Various mostly-seasonal items today, just 'cause.
Not quite a lawn ornament, technically, because it's not intended to be permanent (the season and amount of deterioriation suggest a Halloween decoration), but close enough. More people should have monsters in their yard. I think it would be good for everybody. (Especially the monster-facsimile-production industry.)
Speaking of monsters: it's poinsettia time again. Ugh.
The previously-mentioned Cryptbergia x rubra flowers have begun to open. I'm underwhelmed. The color isn't even as strong as on Billbergia nutans: both the green and the blue are washed-out. (Admittedly, this is also not a great photo, but the flowers are paler in reality than I was expecting.)
Speaking of the Billbergia nutans -- which has gotten enormous since it arrived two and a half years ago -- it has a flower spike developing on it. I'd really like for it to produce more than one of those at a time, for photographic purposes, but I suppose there's still time.
I have previously reported being unable to smell Freesias. I could smell this particular batch, though. To me, they smelled like Froot Loops, which may or may not be standard. (One person described the smell that way in the previous Freesia post, so . . . possibly.) There may also have been interference from other flowers on the table -- there were tuberose (Polianthes tuberosa) and cyclamen and I'm not sure what all else. But so I may not be genetically incapable of smelling Freesia after all. Which I guess is a good thing.
It may not be easy to see from the picture, but what we have here is an artificial tree, constructed around a mechanism that blows tiny styrofoam balls up into the air above the tree, so that they fall down on it like snow.

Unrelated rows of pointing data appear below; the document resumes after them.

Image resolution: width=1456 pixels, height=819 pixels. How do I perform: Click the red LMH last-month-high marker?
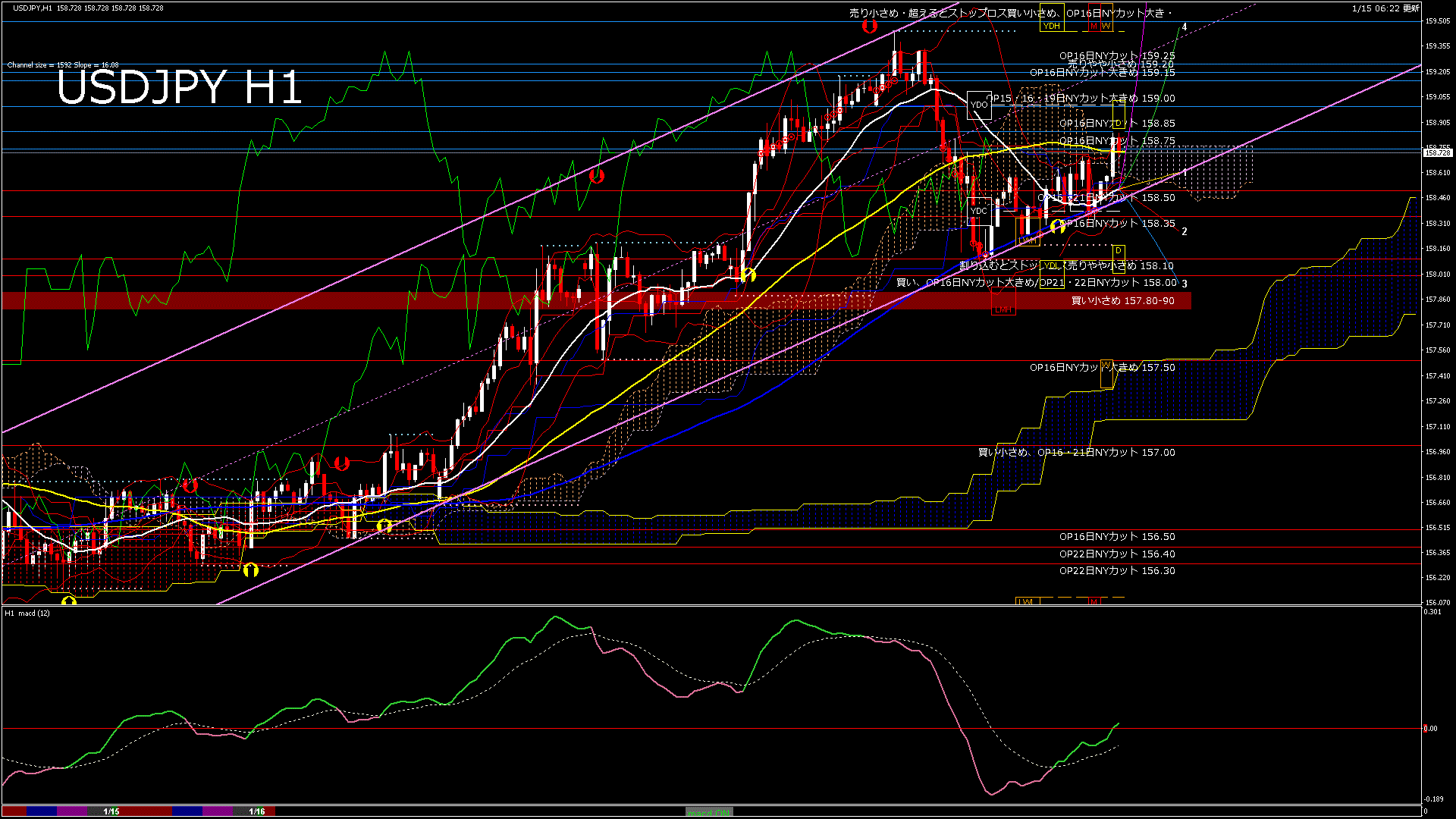pyautogui.click(x=1004, y=310)
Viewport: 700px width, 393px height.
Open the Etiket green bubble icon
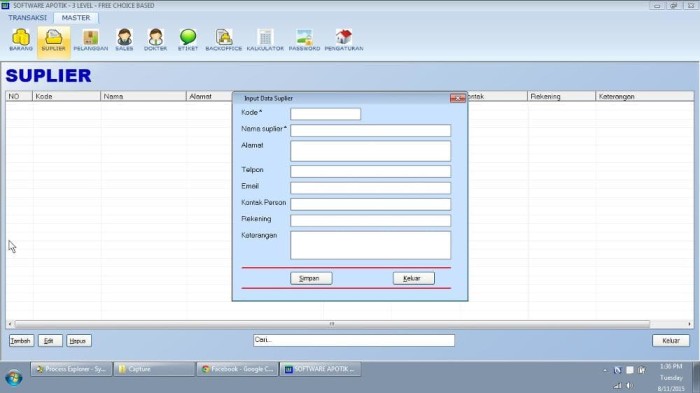pos(188,40)
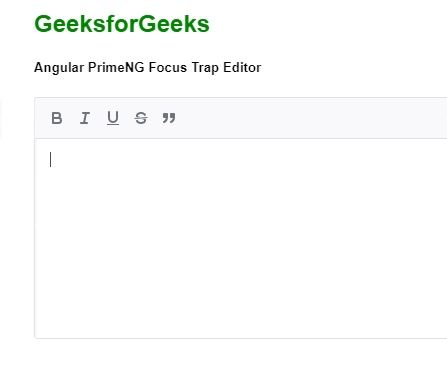Click the Angular PrimeNG Focus Trap Editor subtitle

click(147, 68)
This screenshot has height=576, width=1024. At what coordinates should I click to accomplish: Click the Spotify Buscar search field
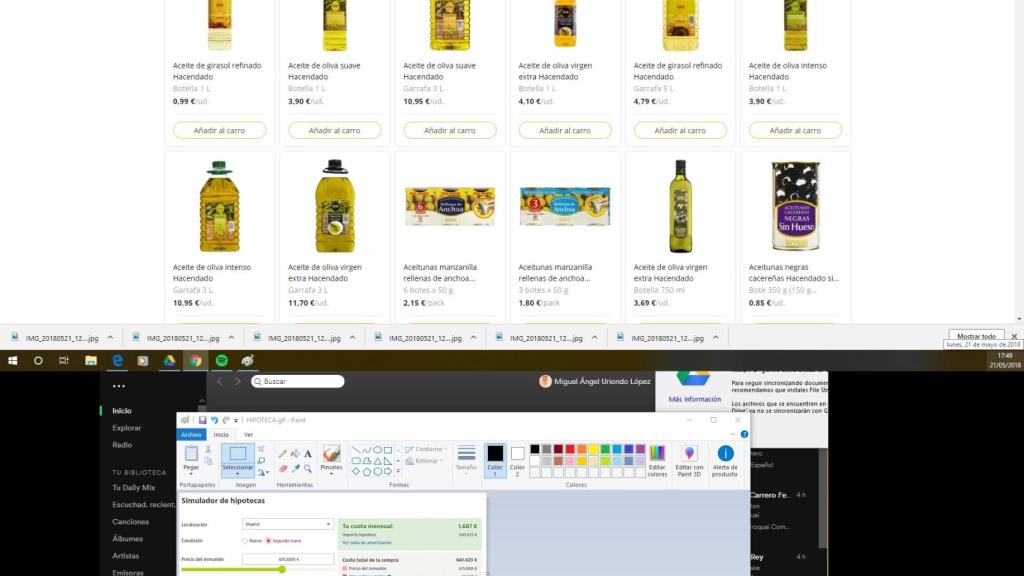(x=298, y=381)
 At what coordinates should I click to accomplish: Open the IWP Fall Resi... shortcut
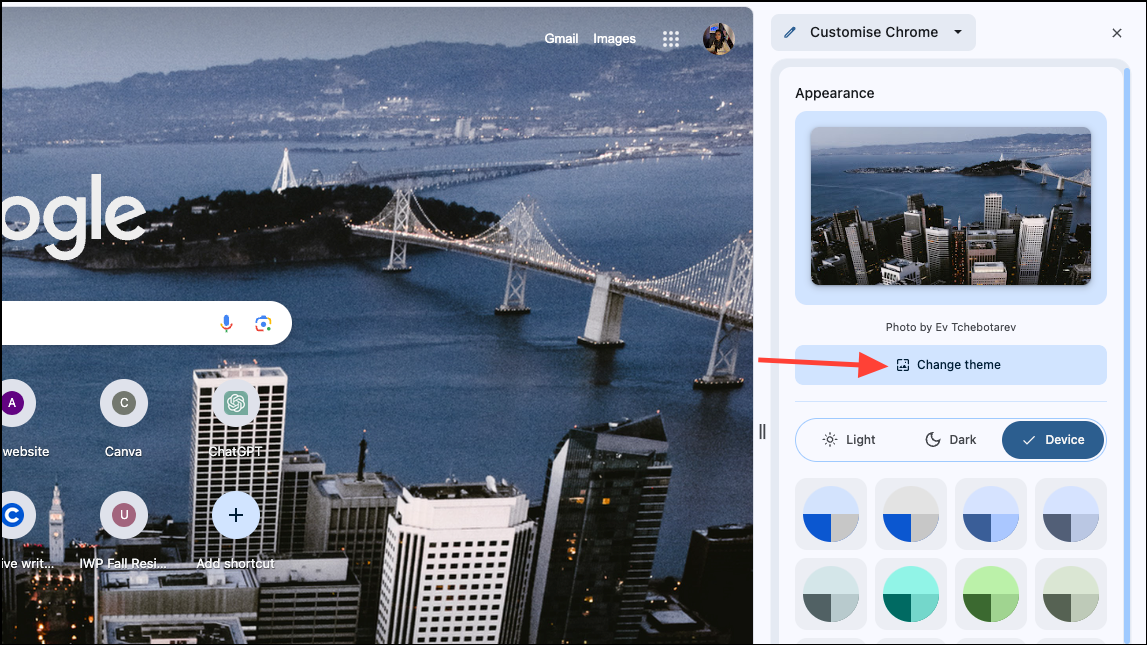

Some collect in the branches, some stick to ornaments via static electricity, and some fall down through the tree to the base, where a pump sucks them in and blows them back up through the tube again. I would have loved the fuck out of this when I was a kid. I bet it's also super-entertaining for households containing static-prone black cats that like to climb things.
The down side: they're expensive. Just the mechanism alone is $200, and then you have to buy a fake tree to cover up the mechanism. It also requires a large floor area, so all the styrofoam balls can be collected (though I bet you some of them find their way under the couch regardless). And of course there's the part where it's hard to decide whether it's cool, or kitschy, or so kitschy that it loops around and meets cool from the other side. I mean, tiny non-biodegradable styrofoam balls pretending to be snow, being propelled into the air by an electric motor that probably ultimately gets its energy from burning coal, so they can fall on non-biodegradable plastic pretending to be a tree! It's so early-21st-century!
Kitsch or not, I want, like, five of them, so I can point them all at one another and have a tiny styrofoam blizzard down in the basement whenever I want. (I suppose it would have to go next to the peat bog.) Anybody who wants to donate $1000 to make this possible should do so via the donation button at top right. I promise to take lots of pictures.